Altman, da OpenAI, apoiou Kamala Harris durante o pleito. Porém, anunciou um investimento privado em data centers ao lado do atual presidente, que usou a ocasião para demonstrar seu apoio à agenda de inteligência artificial.
Trump, contudo, não tem hegemonia no Vale do Silício. Jensen Huang, da Nvidia, e Satya Nadela, da Microsoft, já se reuniram com o atual presidente, mas evitaram as câmeras e as entrevistas ao lado do republicano.
Nem entre a PayPal Mafia há consenso, já que o ex-diretor de operações da empresa de pagamentos e fundador do LinkedIn Reid Hoffman foi um dos maiores doadores de Kamala e mantém as críticas contra Trump. Assim como Thiel, ele investiu na OpenAI e na Meta.
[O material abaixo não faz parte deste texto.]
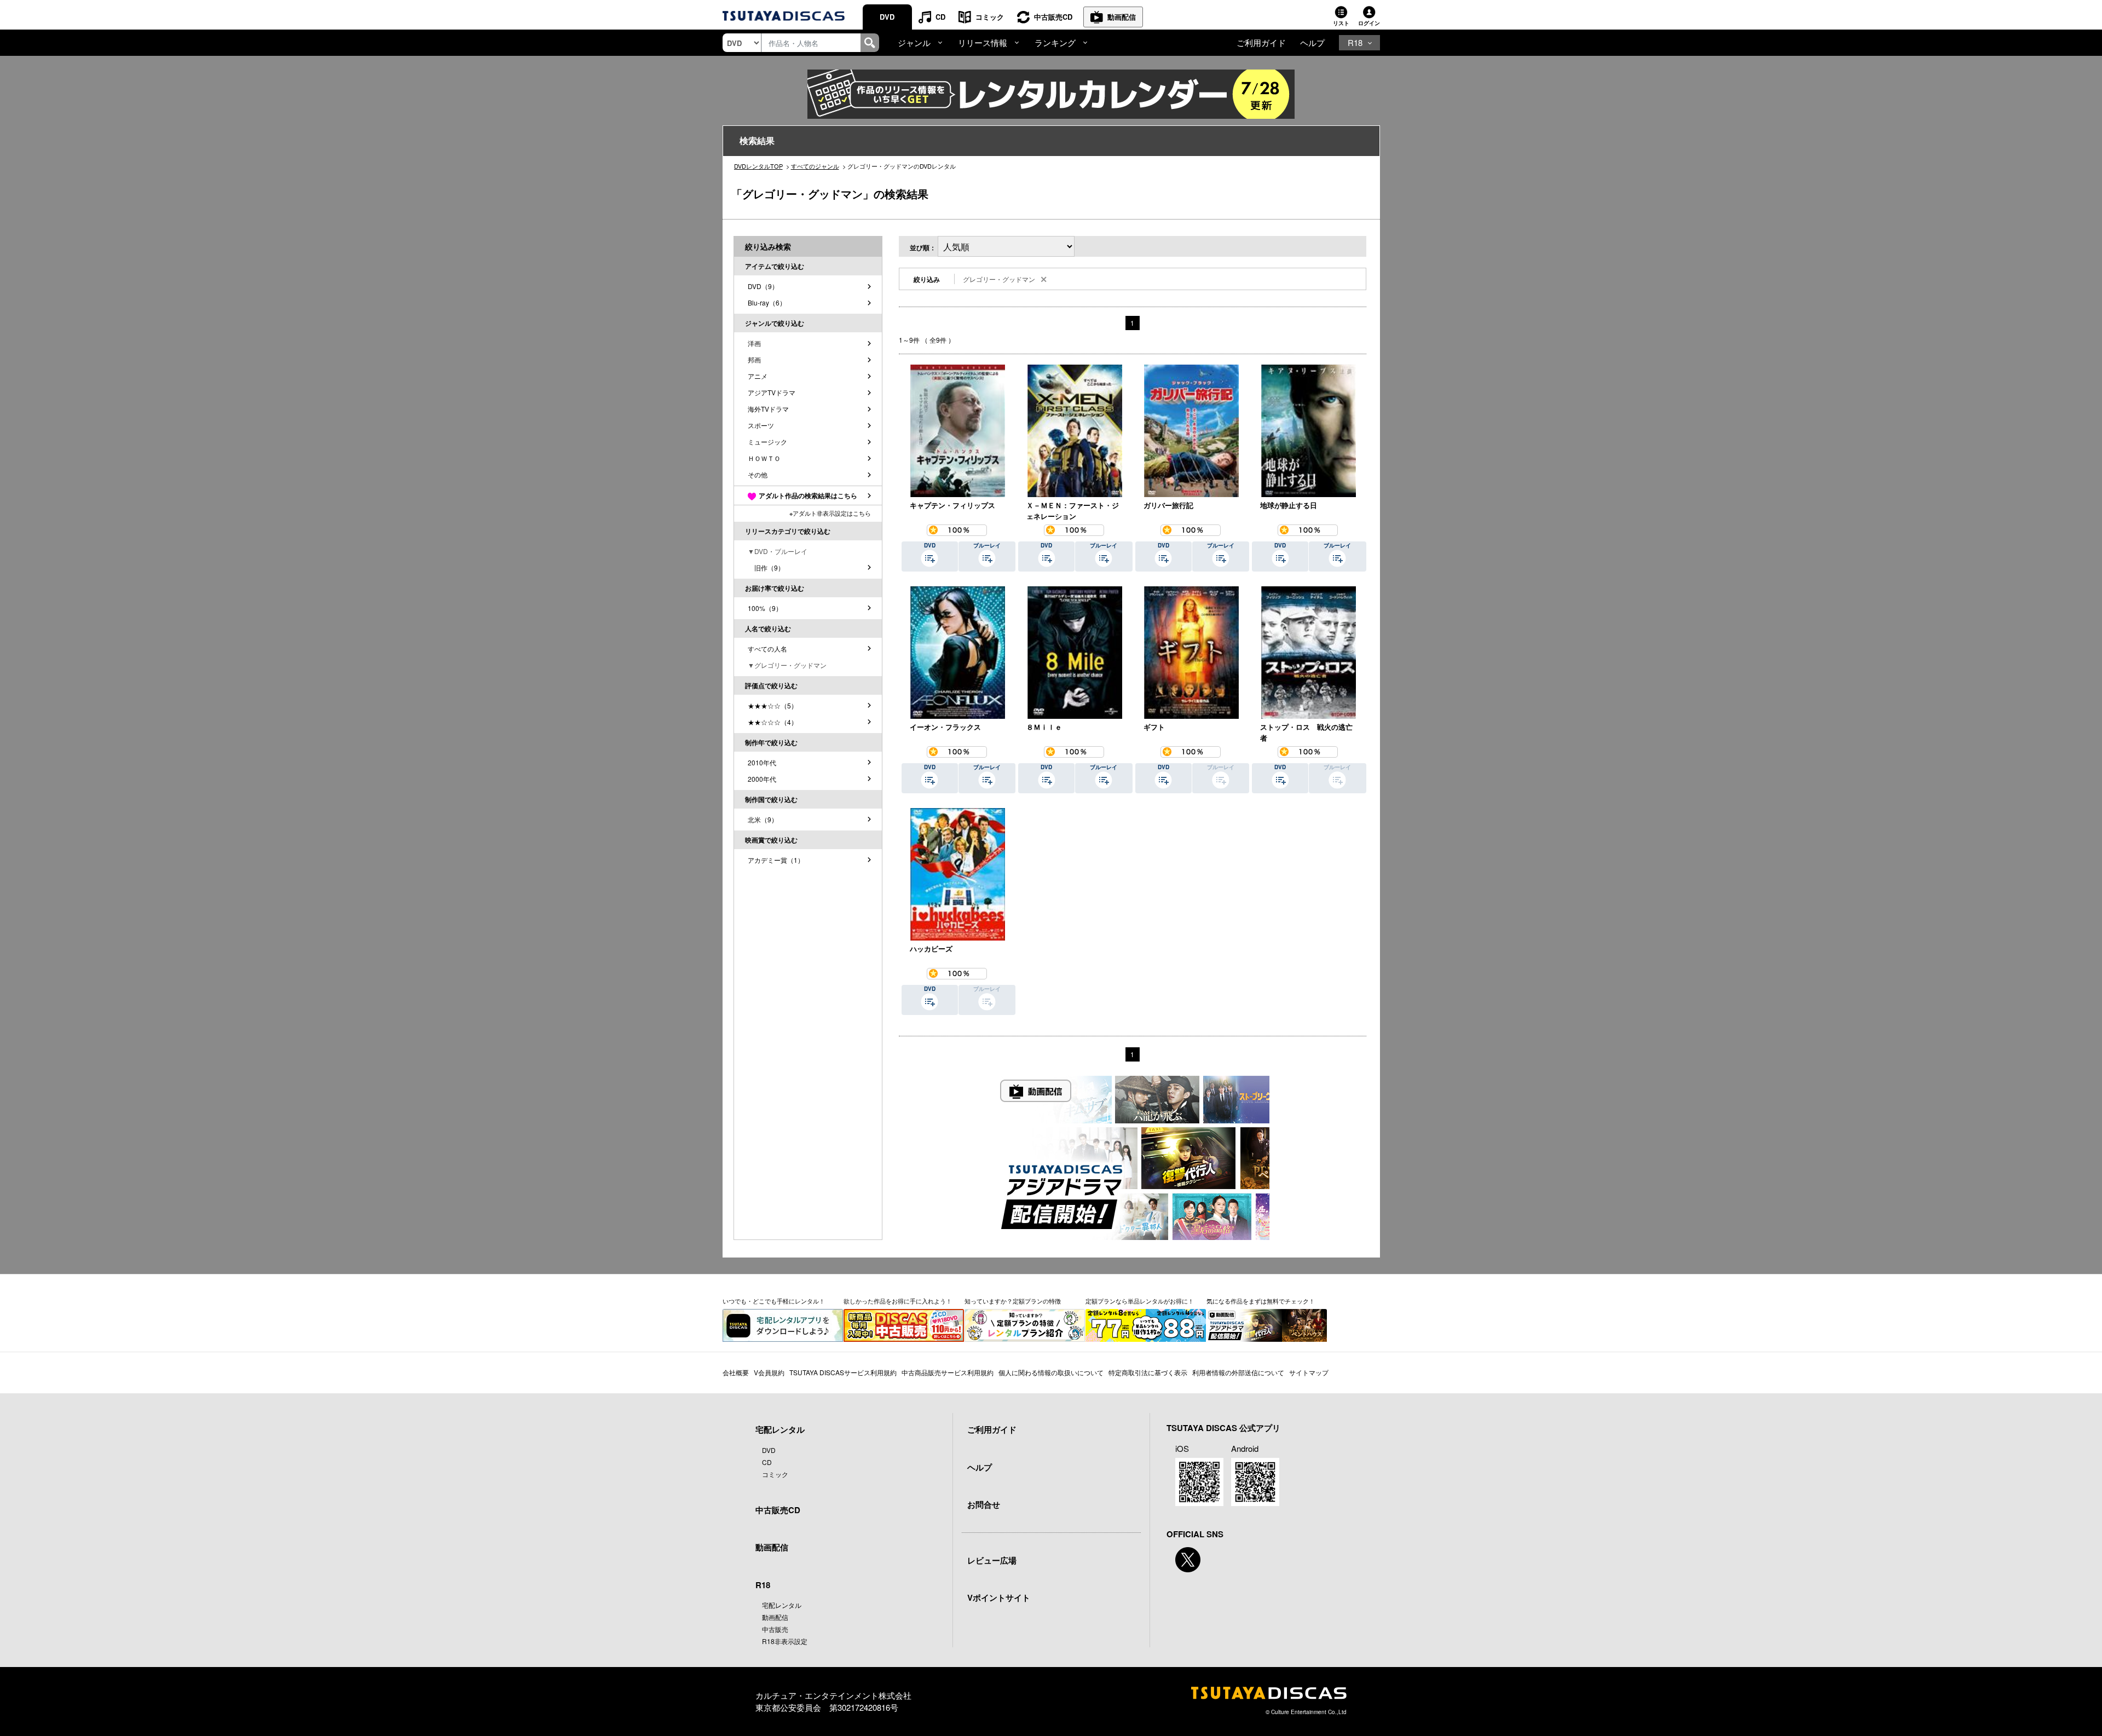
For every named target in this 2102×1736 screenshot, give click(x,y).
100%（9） (765, 608)
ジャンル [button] (914, 42)
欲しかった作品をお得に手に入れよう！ (898, 1300)
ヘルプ (1312, 42)
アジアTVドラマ (771, 392)
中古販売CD (1053, 16)
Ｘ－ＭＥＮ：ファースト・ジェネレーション (1072, 510)
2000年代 (762, 778)
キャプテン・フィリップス (952, 505)
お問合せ (983, 1504)
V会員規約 (769, 1372)
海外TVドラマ (768, 408)
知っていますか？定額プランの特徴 (1013, 1300)
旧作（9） (766, 567)
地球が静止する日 (1288, 505)
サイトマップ (1309, 1372)
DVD (887, 16)
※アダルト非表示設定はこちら (830, 513)
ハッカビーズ (931, 948)
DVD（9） (763, 286)
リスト (1341, 23)
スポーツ (761, 425)
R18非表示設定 (784, 1641)
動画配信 (1121, 16)
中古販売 (775, 1629)
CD (940, 16)
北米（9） (763, 819)
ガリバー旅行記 (1168, 505)
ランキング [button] (1055, 42)
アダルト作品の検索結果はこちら (808, 495)
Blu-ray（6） (767, 302)
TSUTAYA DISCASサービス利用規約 (843, 1372)
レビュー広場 (992, 1560)
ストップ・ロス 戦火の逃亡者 (1306, 732)
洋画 (754, 343)
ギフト (1154, 727)
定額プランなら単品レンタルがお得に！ (1139, 1300)
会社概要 (736, 1372)
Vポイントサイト (998, 1597)
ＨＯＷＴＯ (764, 458)
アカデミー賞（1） (776, 859)
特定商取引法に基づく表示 (1147, 1372)
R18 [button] (1355, 42)
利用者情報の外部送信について (1238, 1372)
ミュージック (767, 441)
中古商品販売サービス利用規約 (948, 1372)
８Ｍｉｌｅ (1044, 727)
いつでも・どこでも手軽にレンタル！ (774, 1300)
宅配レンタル (781, 1605)
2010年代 (762, 762)
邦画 (754, 359)
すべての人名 (767, 648)
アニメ (757, 375)
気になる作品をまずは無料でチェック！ (1260, 1300)
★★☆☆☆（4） (773, 721)
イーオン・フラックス (945, 727)
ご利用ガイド (1261, 42)
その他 (757, 474)
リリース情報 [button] (982, 42)
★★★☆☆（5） (773, 705)
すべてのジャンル (815, 166)
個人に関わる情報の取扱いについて (1051, 1372)
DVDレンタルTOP (758, 166)
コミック (989, 16)
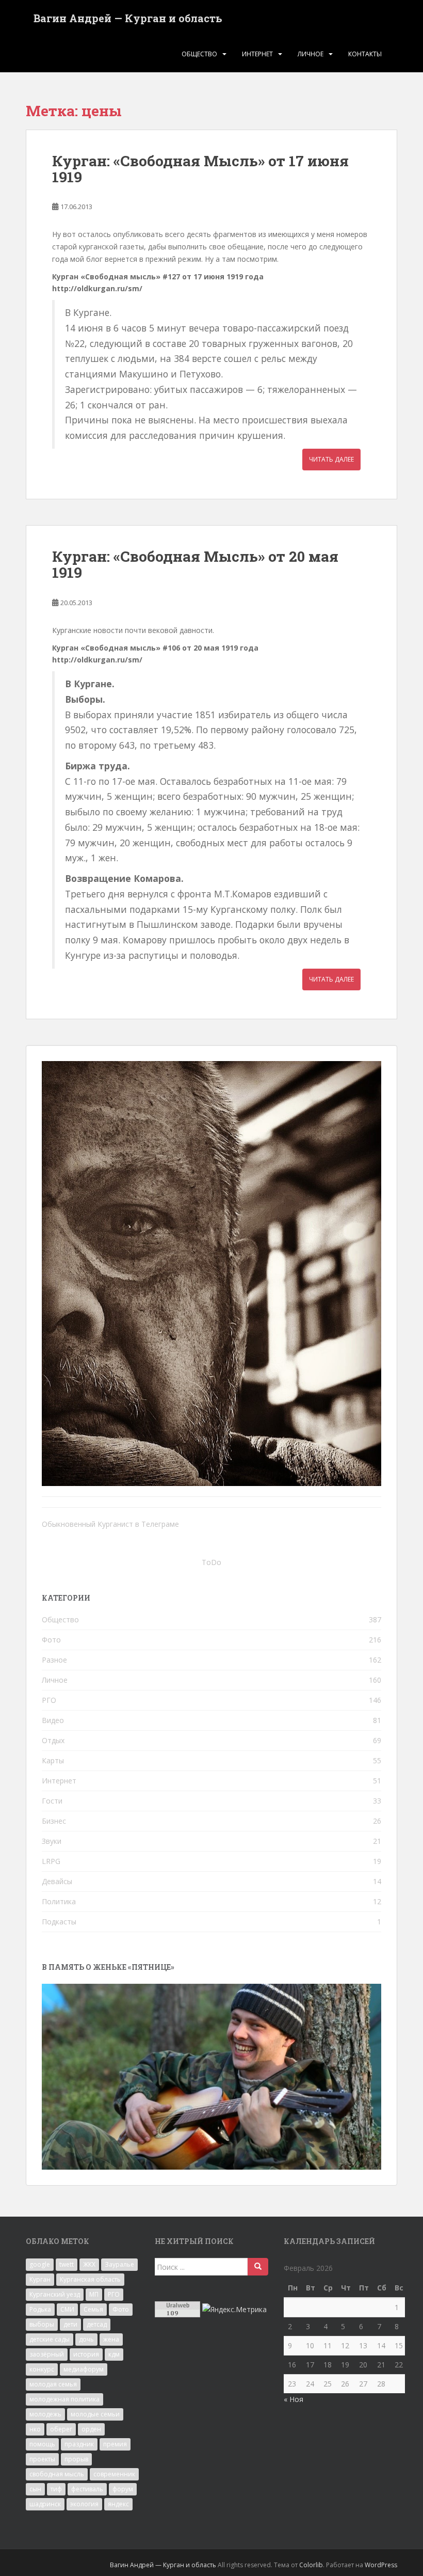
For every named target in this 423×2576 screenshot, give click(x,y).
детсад (97, 2324)
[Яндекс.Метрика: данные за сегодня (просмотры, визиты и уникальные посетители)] (234, 2309)
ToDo (211, 1562)
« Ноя (293, 2399)
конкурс (41, 2369)
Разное (54, 1660)
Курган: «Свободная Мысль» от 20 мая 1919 (195, 564)
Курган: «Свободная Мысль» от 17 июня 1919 (200, 168)
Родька (40, 2309)
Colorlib (311, 2565)
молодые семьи (95, 2414)
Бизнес (54, 1821)
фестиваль (87, 2489)
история (86, 2354)
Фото (51, 1640)
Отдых (53, 1740)
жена (111, 2339)
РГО (49, 1700)
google (39, 2264)
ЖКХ (89, 2264)
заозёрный (46, 2354)
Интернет (257, 54)
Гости (52, 1801)
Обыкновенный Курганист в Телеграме (110, 1524)
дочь (86, 2339)
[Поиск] (258, 2266)
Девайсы (57, 1881)
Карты (53, 1760)
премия (115, 2444)
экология (84, 2504)
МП (94, 2294)
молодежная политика (64, 2399)
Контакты (365, 54)
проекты (42, 2459)
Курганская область (90, 2279)
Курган (40, 2279)
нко (35, 2429)
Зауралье (119, 2264)
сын (35, 2489)
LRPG (51, 1861)
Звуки (51, 1841)
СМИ (67, 2309)
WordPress (381, 2565)
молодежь (45, 2414)
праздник (79, 2444)
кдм (114, 2354)
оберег (61, 2429)
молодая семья (53, 2384)
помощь (42, 2444)
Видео (53, 1720)
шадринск (45, 2504)
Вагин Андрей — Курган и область (128, 18)
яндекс (118, 2504)
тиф (56, 2489)
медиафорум (83, 2369)
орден (91, 2429)
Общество (199, 54)
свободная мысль (56, 2474)
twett (66, 2264)
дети (70, 2324)
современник (114, 2474)
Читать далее (331, 459)
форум (122, 2489)
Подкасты (59, 1921)
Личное (310, 54)
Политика (59, 1901)
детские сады (49, 2339)
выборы (41, 2324)
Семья (93, 2309)
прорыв (76, 2459)
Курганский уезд (54, 2294)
Hoffman disse, em entrevista à NPR, que rompeu uma amizade de longa data com Musk. “Ao mesmo tempo em que eu mantenho em alta estima os feitos incríveis de Elon nos carros, nos foguetes e tudo mais, ele tem usado o Twitter para disseminar mentiras e injúrias.”
Por outro lado, ele ainda defende Zuckerberg, a quem considera um amigo. “Ele está tentando construir uma infraestrutura social para o mundo e realmente acredita na liberdade de expressão, mas deve se adaptar aos governos como um CEO responsável.”
Hoffman, Sacks e Musk estiveram entre os principais doadores de uma organização não governamental fundada por Zuckerberg, a FWD.us, para facilitar a imigração de profissionais das áreas de ciência, tecnologia e matemática.